Desde «El amor nunca muere» de 1955, ha protagonizado más de cuarenta largometrajes y estaba considerado como el actor teatral de repertorio más importante de su generación en Argentina. En la escena representó obras de William Shakespeare, Federico García Lorca, Arthur Miller, Tennessee Williams, Henrik Ibsen, Eugene O’Neill y Samuel Beckett. Ocasionalmente incursionó también en la dirección teatral.

Con el reconocido director Leopoldo Torre Nilsson hizo algunos de sus papeles cinematográficos más memorables, tal como el protagónico de «El santo de la espada» (1970), basada en la novela de Ricardo Rojas sobre la vida del Libertador José de San Martín. También con Nilsson filmó los notables «Martín Fierro» (1968), sobre el poema de José Hernández, «La maffia» (1972), «Los siete locos» (1973) —Oso de Plata en el Festival Internacional de Cine de Berlín— y «Boquitas pintadas» (1974) —Concha de Plata y Premio Especial del Jurado en el Festival Internacional de Cine de San Sebastián—, basadas las dos últimas en las novelas homónimas de Roberto Arlt y Manuel Puig, respectivamente.

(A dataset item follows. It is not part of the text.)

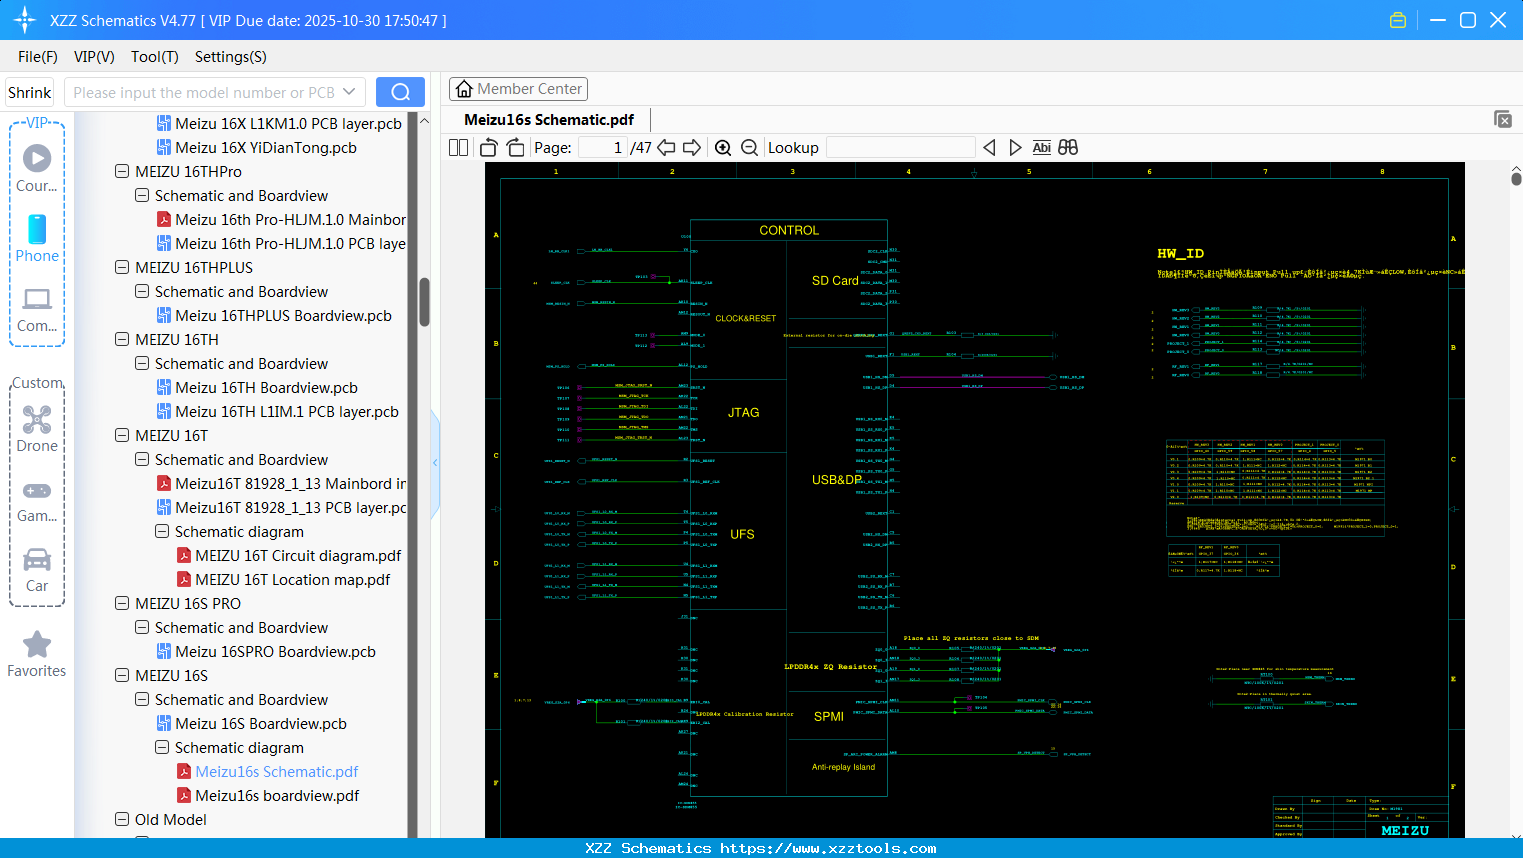Select the Phone category in VIP sidebar
Viewport: 1523px width, 858px height.
click(x=37, y=237)
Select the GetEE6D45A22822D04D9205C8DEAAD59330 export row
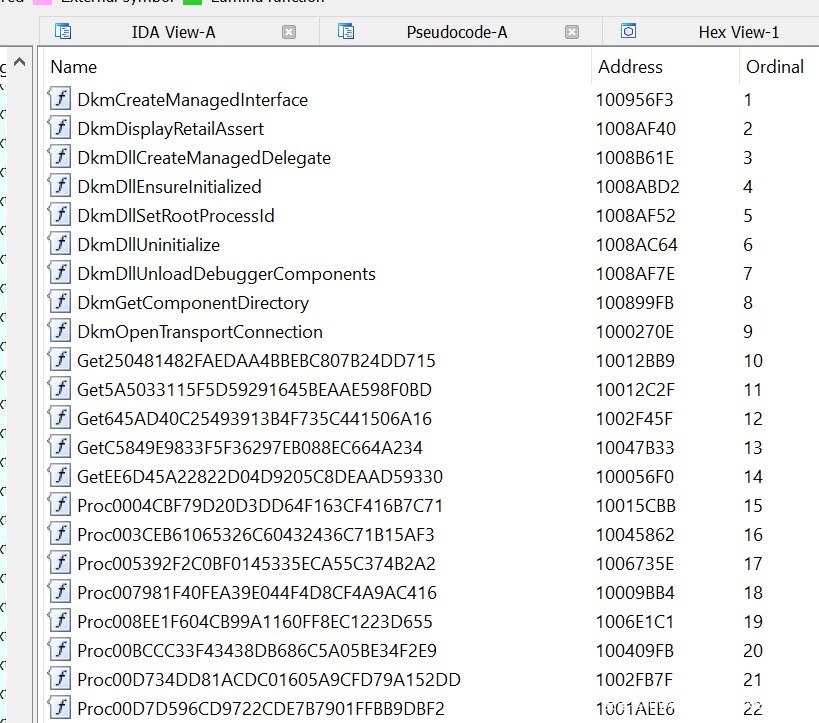The image size is (819, 723). coord(259,477)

Alcón también fue uno de los protagonistas de la la película más taquillera de toda la historia del cine argentino, «Nazareno Cruz y el lobo» (1975), de Leonardo Favio, con un récord de 3,4 millones de espectadores. Es destacable además por haber protagonizado la aclamada «Los inocentes» (1964), de Juan Antonio Bardem, trabajo le permitió incursionar en el cine español, siendo uno de sus más recordados papeles el que interpretó en «En la ciudad sin límites» (2002), película de Antonio Hernández ganadora de dos Premios Goya. Incursionó asimismo, y con éxito de crítica y público, en el teatro español así como también en la televisión de España.

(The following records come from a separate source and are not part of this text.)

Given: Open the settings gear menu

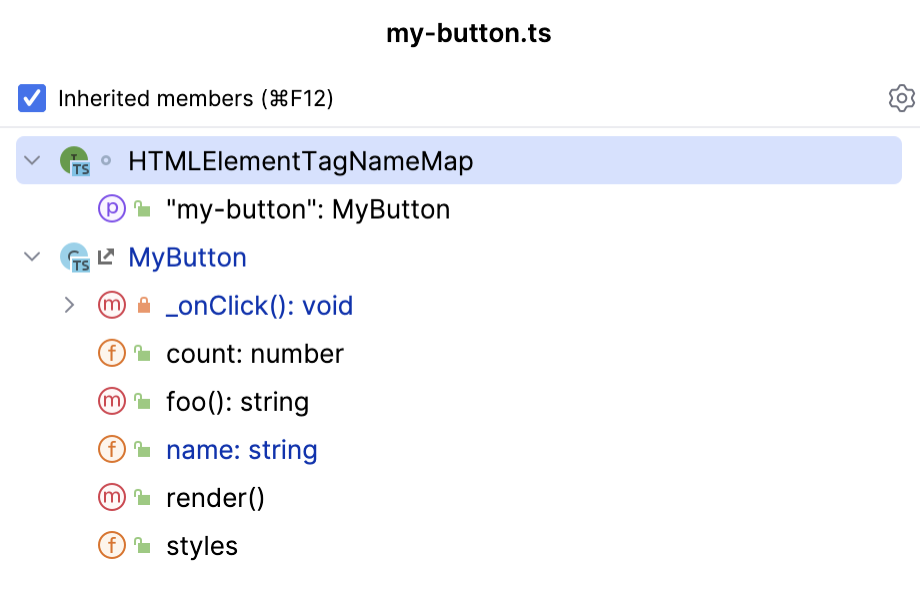Looking at the screenshot, I should 901,98.
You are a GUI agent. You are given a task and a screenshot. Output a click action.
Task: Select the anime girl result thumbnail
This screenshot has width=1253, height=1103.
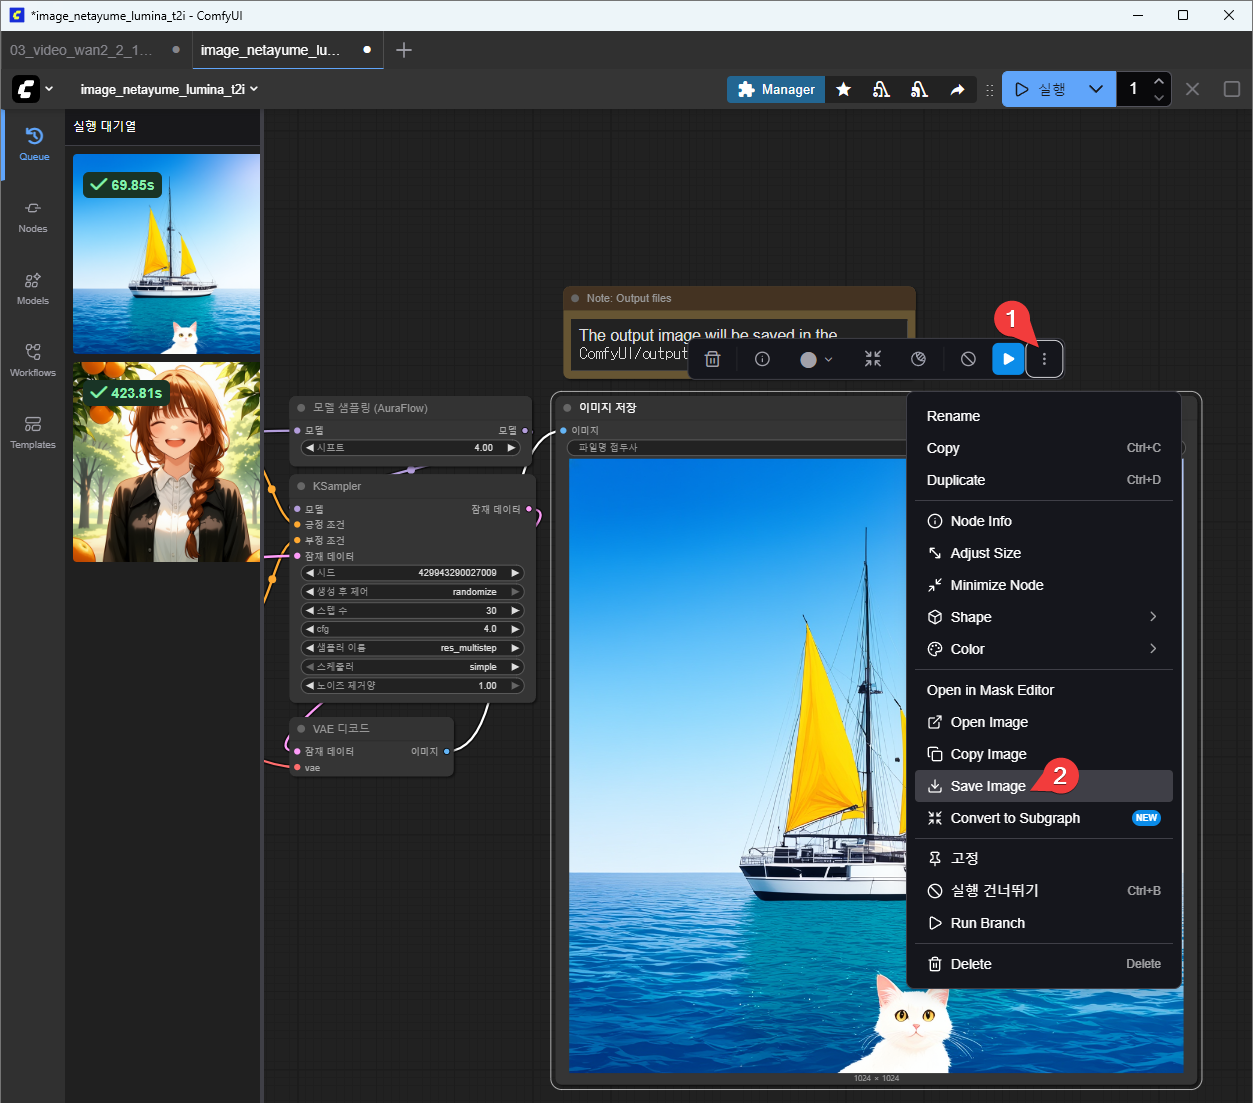(x=166, y=462)
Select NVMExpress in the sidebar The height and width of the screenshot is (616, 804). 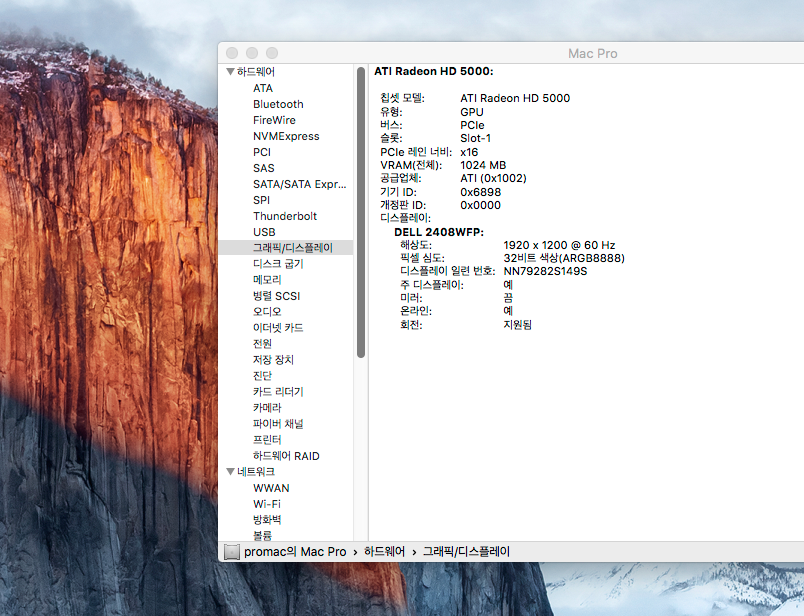click(x=286, y=136)
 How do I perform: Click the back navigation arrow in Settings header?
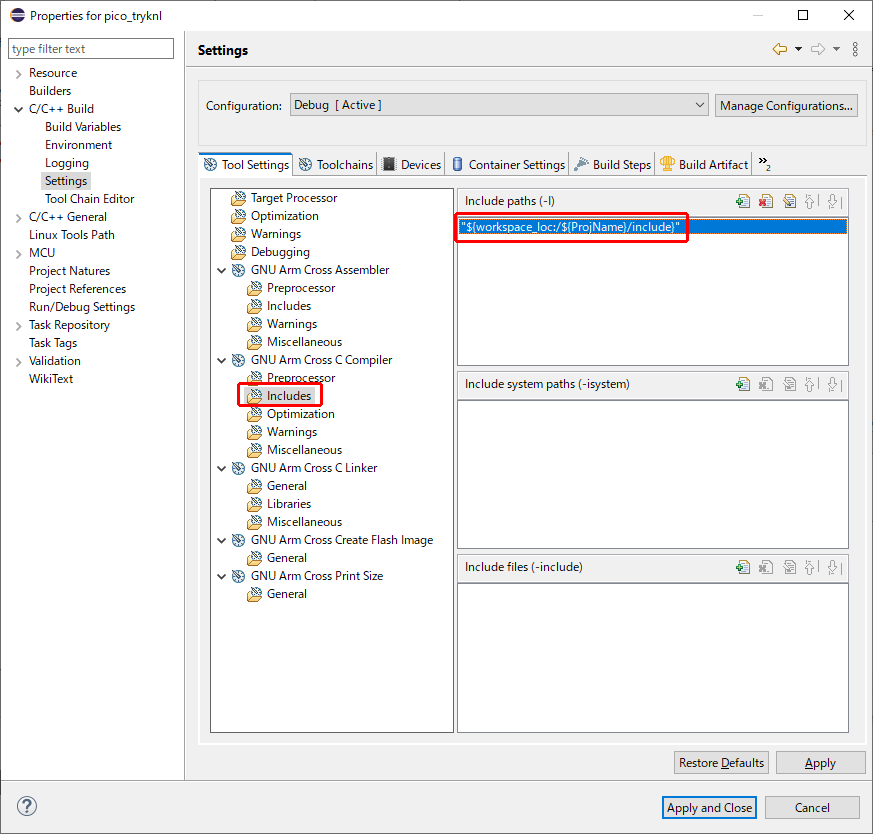pos(780,49)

El ahora fallecido actor obtuvo, entre muchos otros galardones, el Premio al mejor actor en el Festival Internacional de Cine de Cartagena por «Los siete locos», y el Premio Cóndor de Plata al mejor actor por sus sendos protagonistas en «Los inocentes» y «Martín Fierro», asimismo en 2005 la Asociación de Cronistas Cinematográficos de la Argentina le otorgó el Premio Cóndor de Plata por toda su trayectoria.